MPrompt: Exploring Multi-level Prompt Tuning for Machine Reading Comprehension
Chen, Guoxin, Qian, Yiming, Wang, Bowen, Li, Liangzhi
The large language models have achieved superior performance on various natural language tasks. One major drawback of such approaches is they are resource-intensive in fine-tuning new datasets. Soft-prompt tuning presents a resource-efficient solution to fine-tune the pre-trained language models (PLMs) while keeping their weight frozen.
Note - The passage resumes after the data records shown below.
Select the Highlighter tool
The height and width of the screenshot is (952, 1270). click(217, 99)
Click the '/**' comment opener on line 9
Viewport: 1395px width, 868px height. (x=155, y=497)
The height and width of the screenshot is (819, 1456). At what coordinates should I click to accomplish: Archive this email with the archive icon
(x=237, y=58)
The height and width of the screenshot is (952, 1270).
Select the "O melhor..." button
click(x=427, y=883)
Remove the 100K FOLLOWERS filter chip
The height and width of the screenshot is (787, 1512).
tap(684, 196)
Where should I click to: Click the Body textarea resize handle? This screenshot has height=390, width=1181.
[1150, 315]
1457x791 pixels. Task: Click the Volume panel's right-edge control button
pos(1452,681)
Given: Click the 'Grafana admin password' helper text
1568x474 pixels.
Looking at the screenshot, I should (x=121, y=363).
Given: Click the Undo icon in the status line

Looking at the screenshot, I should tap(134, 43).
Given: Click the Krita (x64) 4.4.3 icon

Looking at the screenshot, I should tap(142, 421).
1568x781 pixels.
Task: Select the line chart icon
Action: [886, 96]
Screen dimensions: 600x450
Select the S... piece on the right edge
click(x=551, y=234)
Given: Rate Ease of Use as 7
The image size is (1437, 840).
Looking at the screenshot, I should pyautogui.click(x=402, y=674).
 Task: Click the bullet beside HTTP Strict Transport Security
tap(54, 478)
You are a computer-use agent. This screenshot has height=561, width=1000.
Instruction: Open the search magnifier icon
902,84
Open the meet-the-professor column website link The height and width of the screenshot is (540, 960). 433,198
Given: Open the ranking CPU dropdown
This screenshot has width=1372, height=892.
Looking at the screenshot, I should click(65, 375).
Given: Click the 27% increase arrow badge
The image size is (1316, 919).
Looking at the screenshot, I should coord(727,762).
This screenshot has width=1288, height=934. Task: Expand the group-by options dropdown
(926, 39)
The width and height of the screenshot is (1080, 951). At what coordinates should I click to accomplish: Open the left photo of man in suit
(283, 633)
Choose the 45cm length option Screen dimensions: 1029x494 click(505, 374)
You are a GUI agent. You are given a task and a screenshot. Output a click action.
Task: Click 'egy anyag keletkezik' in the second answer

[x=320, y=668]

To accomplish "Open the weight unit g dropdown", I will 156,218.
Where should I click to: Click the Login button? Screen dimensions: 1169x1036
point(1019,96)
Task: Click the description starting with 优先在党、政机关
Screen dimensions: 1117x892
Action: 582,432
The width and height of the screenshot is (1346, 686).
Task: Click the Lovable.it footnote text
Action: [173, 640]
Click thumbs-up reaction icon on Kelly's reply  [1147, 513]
Existing soft prompt methods mainly focus on designing the input-independent prompts that steer the model to fit the domain of the new dataset. Those methods often ignore the fine-grained information about the task and context of the text. In this paper, we propose a multi-level prompt tuning (MPrompt) method for machine reading comprehension. It utilizes prompts at task-specific, domain-specific, and context-specific levels to enhance the comprehension of input semantics at different granularities. We also propose an independence constraint to steer each domain-specific prompt to focus on information within its domain to avoid redundancy. Moreover, we present a prompt generator that incorporates context-related knowledge in the prompt generation to enhance contextual relevancy. We conducted extensive experiments on 12 benchmarks of various QA formats and achieved an average improvement of 1.94\% over the state-of-the-art methods.